– Ya vuelvo- le aseguró, tocando su rostro mojado brevemente. Luego corrió.

Normalmente el camino de subida desde la playa y a través de los pinos le parecía bastante corto, pero esta noche se extendía interminablemente delante de ella. Corrió, sin preocuparse por golpearse con las raíces que sobresalían, los desnudos dedos de los pies, sin prestar atención a las pequeñas ramas que se enganchaba en su camisa. Una rama fue lo suficientemente fuerte para atrapar su camisa, deteniendo su carrera. Rachel tiró con todo su peso de la tela, demasiado frenética para detenerse a desenredarla. Con ruido la camisa se desgarró, y fue libre para reanudar su salvaje carrera cuesta arriba.

Las acogedoras luces de su pequeña casa eran un faro en la noche, la casa un oasis de seguridad y familiaridad, pero algo había ido muy mal, y no podía encerrarse dentro de su refugio. La vida del hombre en la playa dependía de ella.

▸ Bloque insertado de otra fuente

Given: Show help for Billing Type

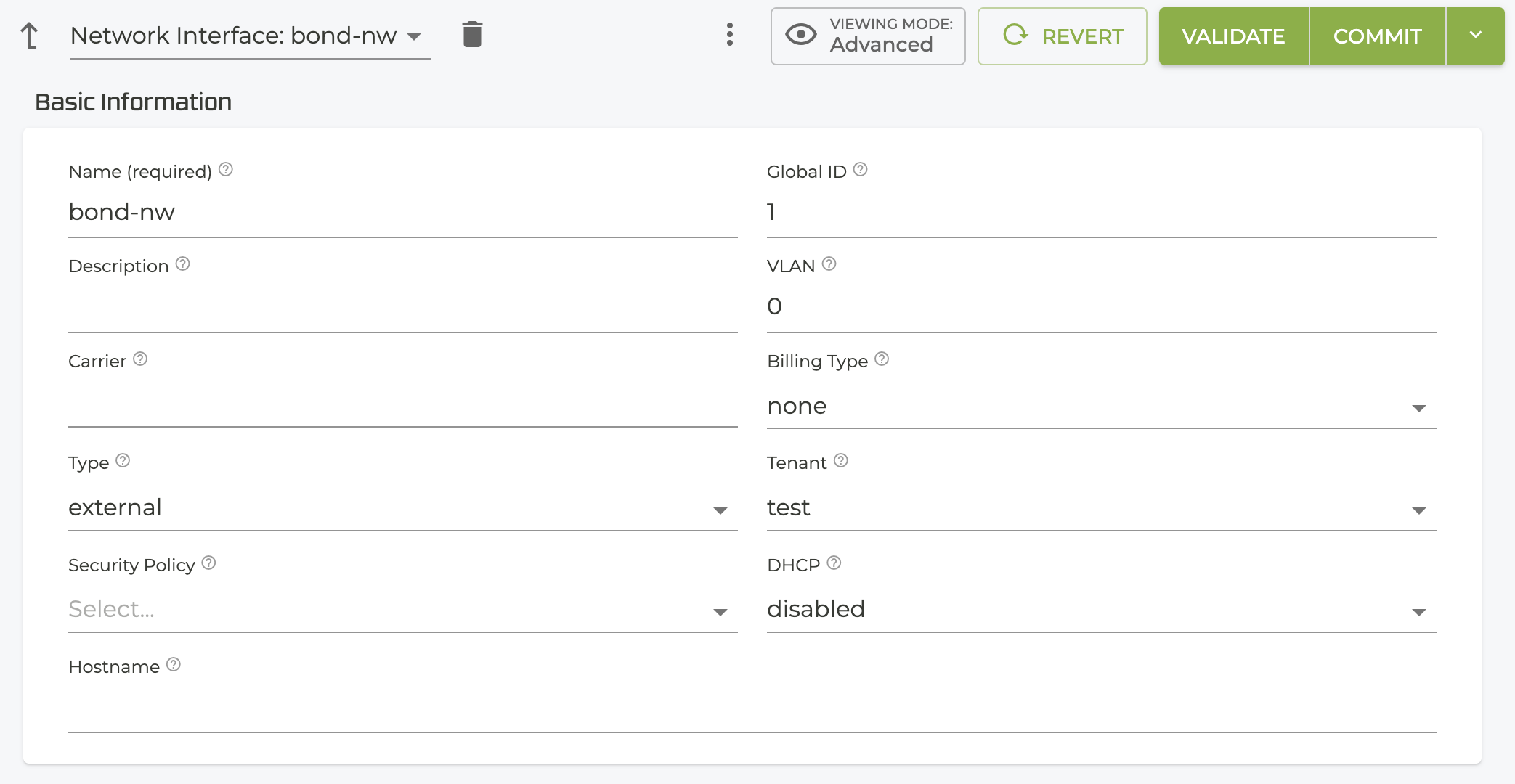Looking at the screenshot, I should click(x=882, y=359).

Joe había oído su llegada. Estaba de pie sobre el borde del porche con sus pelos del cuello erizados y un gruñido bajo y retumbante surgiendo de su garganta. Podía distinguirle contra la luz del porche mientras corría a toda velocidad a través del patio, pero no tenía tiempo para apaciguarle. Si la mordía, la mordía. Se preocuparía por eso más tarde. Pero Joe ni siquiera la miró mientras ella saltaba subiendo las escaleras y cerraba de golpe la puerta de tela metálica. Permaneció en guardia, de cara a los pinos y la playa, con todos sus músculos estremeciéndose mientras se colocaba entre Rachel y lo que fuere que la hubiera hecho correr a través de la noche.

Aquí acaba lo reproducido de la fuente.